During the last 12-month period the All Share Index has lost more than 30% of its value. During this same period the Marriott Dividend Growth Fund produced a positive outcome for its investors in terms of total return. The dramatic contrast in performance is demonstrated in the chart below.
Graph showing total return (%) from 21 Mar 2008 to 23 Mar 2009. |
(Click on image to enlarge)
Going forward the fund is ideally positioned for the challenges of 2009 and offers potential new investors the opportunity to invest in some of the biggest and best companies in South Africa at unusually high dividend yields. More importantly, the businesses that the fund invests in have what it takes to grow their dividends, or at least maintain their dividends at current levels. These businesses include household names like Mr Price, Spar, Altech, Tigerbrands and Massmart. Businesses that are well established with sustainable competitive advantages enabling them to retain and increase customers, maintain margins and raise their dividends dependably.

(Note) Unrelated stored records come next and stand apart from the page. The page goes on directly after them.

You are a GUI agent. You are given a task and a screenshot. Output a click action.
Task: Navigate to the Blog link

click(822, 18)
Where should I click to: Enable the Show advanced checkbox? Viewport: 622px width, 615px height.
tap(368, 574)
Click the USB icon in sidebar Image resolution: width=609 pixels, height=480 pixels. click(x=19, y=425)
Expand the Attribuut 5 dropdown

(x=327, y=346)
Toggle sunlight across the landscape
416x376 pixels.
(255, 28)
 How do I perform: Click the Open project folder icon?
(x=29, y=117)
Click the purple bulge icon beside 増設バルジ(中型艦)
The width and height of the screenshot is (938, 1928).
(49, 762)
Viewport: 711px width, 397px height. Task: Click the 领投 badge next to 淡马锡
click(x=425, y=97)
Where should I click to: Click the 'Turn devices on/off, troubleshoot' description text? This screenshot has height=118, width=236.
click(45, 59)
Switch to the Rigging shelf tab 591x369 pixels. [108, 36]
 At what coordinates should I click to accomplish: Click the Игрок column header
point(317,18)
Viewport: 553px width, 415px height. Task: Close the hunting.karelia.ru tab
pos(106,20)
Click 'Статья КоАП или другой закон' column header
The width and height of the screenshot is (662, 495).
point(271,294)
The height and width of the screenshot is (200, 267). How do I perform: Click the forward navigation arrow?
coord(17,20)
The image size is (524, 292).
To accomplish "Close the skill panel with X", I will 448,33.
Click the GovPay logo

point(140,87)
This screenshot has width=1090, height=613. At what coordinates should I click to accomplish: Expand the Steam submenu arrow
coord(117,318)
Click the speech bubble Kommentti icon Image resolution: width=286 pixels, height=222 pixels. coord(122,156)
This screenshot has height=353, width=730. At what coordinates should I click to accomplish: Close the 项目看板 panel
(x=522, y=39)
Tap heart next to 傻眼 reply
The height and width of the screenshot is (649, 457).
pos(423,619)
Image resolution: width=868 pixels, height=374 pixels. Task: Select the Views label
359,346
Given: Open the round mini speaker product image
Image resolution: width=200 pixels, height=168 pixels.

The value of a reliable income stream is often overshadowed by the pursuit of unrealistic returns. It is important for investors to remember that resource producers’ profits are completely dependent on prices and volumes; and that no single producer can influence the price of and demand for commodities. They are “price takers” as opposed to “price makers”. It is therefore not surprising that the dividend track records of businesses – like Anglo American – are far from a picture of reliability. Finance teaches us that a share’s value should be equal to the present value of all future dividends. For an investor looking for a more predictable experience from his equity investment, the value of a reliable income stream cannot be underestimated. For a retired investor looking for an inflation beating income stream, reliability income streams become even more important.